Hoy entro oficialmente en la década de los 40 y, aunque a veces escucho eso de que cumplir años es ir restando tiempo al futuro, no puedo estar más en desacuerdo. Mientras me preparaba para este día, pensaba en lo equivocada que está esa visión de que los años «se nos van». Mis 40 años no son algo que ya no tengo; son, precisamente, lo que tengo en el haber. Son mi patrimonio, mi colección de historias, el mapa de todas las personas que se han cruzado en mi camino y el inventario de todo lo aprendido. Cumplir años no es un descuento, es una conquista.
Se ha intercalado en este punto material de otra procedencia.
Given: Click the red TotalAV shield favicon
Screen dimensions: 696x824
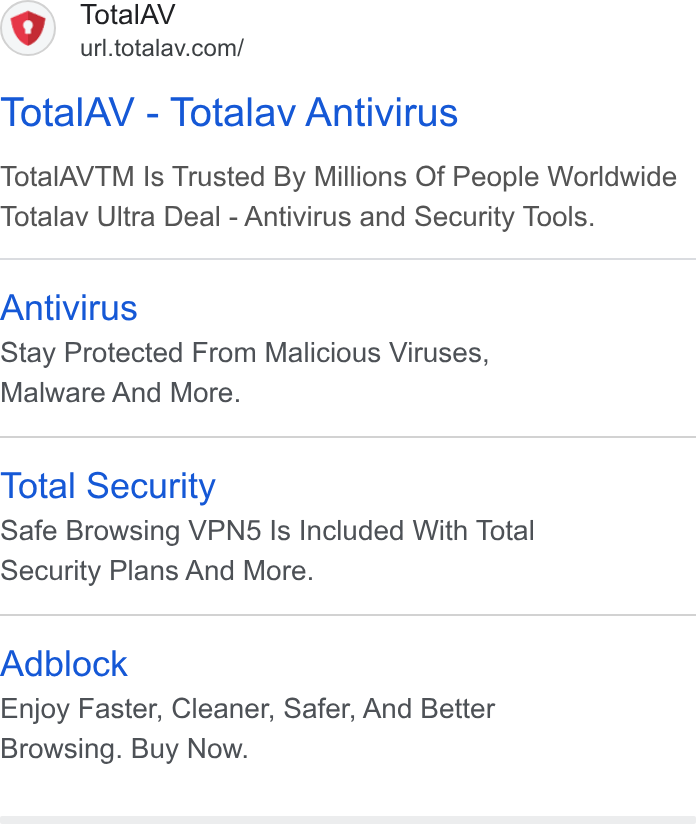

Me siento profundamente afortunada de llegar aquí con la mochila tan llena. Hace apenas unos días tuvimos la suerte de celebrarlo por adelantado, aprovechando la Navidad para volver a las raíces. Recorrimos más de mil kilómetros para poder abrazar a la familia y a los amigos, y ese trayecto fue el preludio perfecto para este cambio de etapa. No importó la distancia porque el destino era el reencuentro. Quiero dar las gracias de corazón a todos los que compartisteis ese momento conmigo; vuestra presencia es el mejor recordatorio de que los vínculos verdaderos no saben de mapas. Pero, sobre todo, este viaje tiene un nombre propio. Nada de esto habría sido posible sin mi marido, que no solo organizó cada detalle para que yo fuera feliz, sino que se puso al volante durante cada kilómetro de esa larga carretera para llevarme de vuelta a los míos. Gracias por ser mi motor y por caminar a mi lado en cada aventura, por lejos que esté el destino.
A veces nos asusta la idea de hacernos viejos, pero envejecer es el privilegio de los que estamos aquí, de los que estamos vivos. Cada marca en la piel es el testimonio de una risa compartida o de una batalla superada. Estar hoy aquí, sintiéndome tan querida y pudiendo disfrutar de las personas que amo, es el único éxito que realmente cuenta. Por eso, hoy no soplo las velas para despedir el pasado, sino para celebrar el presente. Me planto en los 40 con la serenidad de quien ya no busca demostrar nada y solo quiere disfrutarlo todo. Porque la vida no se mide en años, se mide en momentos como estos, y yo me siento, más que nunca, inmensamente viva.